Tonya Powley & Chris Bryant:

The bodyshop and paintshop in BMW’s plant in Spartanburg, US, have long been dominated by cage-bound industrial robots that take on monotonous, dangerous or high-precision tasks such as welding and heavy lifting.
 
 But robots were more scarce on the final assembly line, as workers need to perform intricate tasks in the vehicle interior without the risk of being clobbered by a heavy robot arm.
 
 Now BMW is bringing robots out from behind their cages to work side-by-side with workers on the assembly line.
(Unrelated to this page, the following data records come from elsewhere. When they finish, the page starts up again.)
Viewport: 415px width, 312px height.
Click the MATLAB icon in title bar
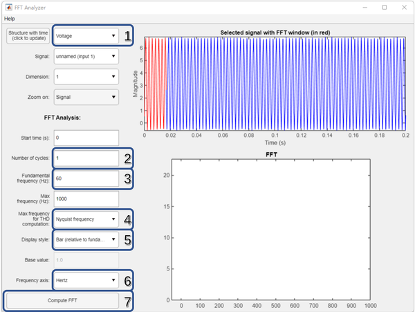pyautogui.click(x=8, y=8)
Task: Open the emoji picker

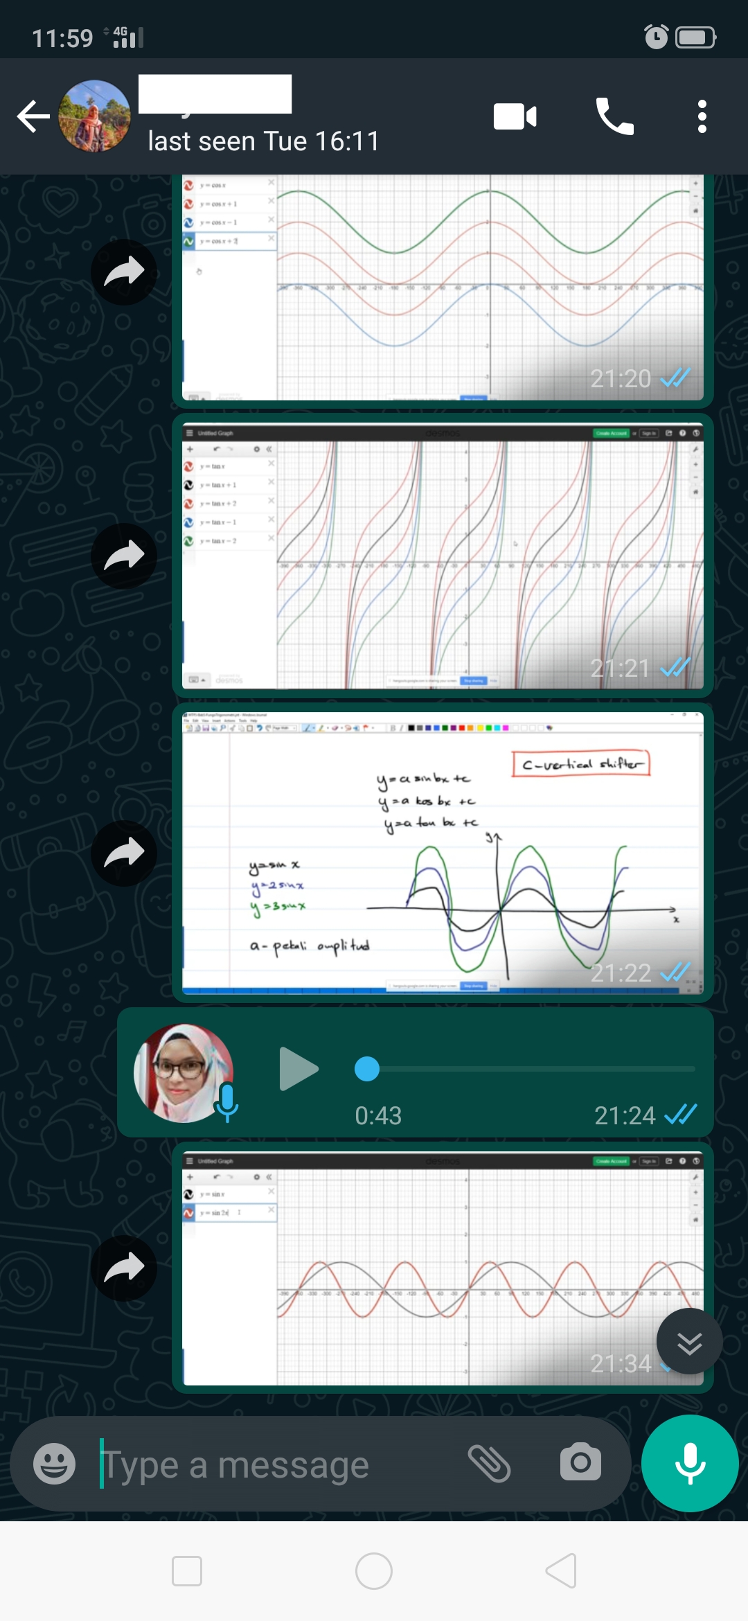Action: coord(55,1464)
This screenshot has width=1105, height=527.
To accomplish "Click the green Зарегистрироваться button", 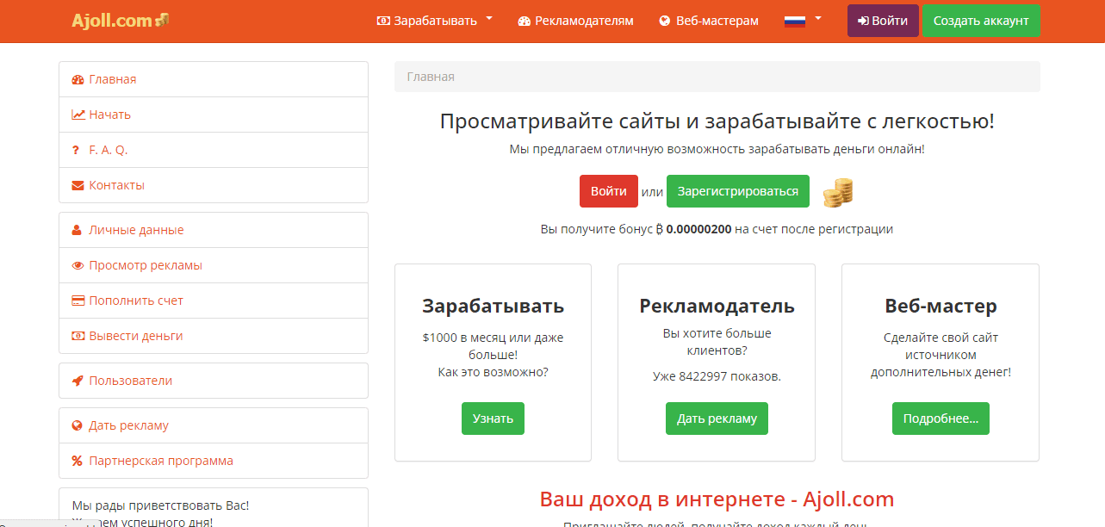I will click(x=737, y=191).
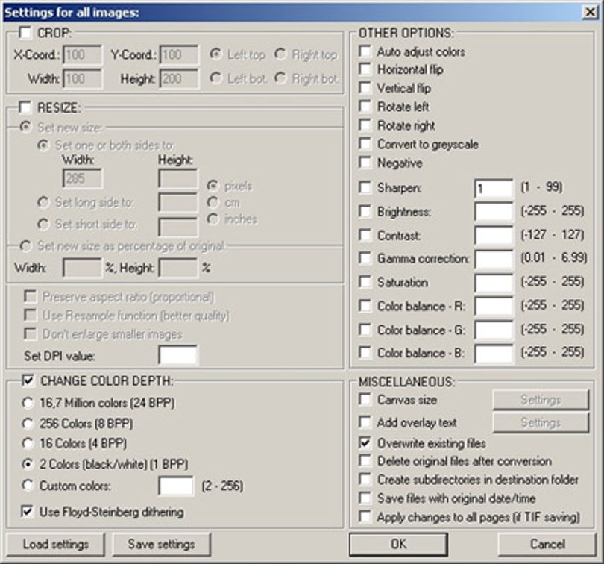This screenshot has width=604, height=564.
Task: Click the Set DPI value field
Action: pos(178,355)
Lightweight “collaborative” robots manufactured by Denmark’s Universal Robots help to fit doors with sound and moisture insulation, a task that previously required workers to use a manual roller that risked straining older workers’ wrists.
 
 “Being able to reliably put a robot outside the “safety cage” and have it work with a human is a massive change for industry, and means you can have a strong precise robot help a weak dexterous human,” says Rich Walker of Shadow Robots, a UK robotics research company.
 
 Human-machine collaboration is just one of several big trends in robotics that are opening up new markets and applications beyond automotive and semiconductor manufacturing, where robots have been a mainstay for decades.
 
 Advances in sensors, hydraulics, mobility, artificial intelligence, machine vision and big data are making robots more sensitive, flexible, precise and autonomous.
 
 This means robots can be employed beyond manufacturing to healthcare, the laboratory, logistics, agriculture and even the film industry.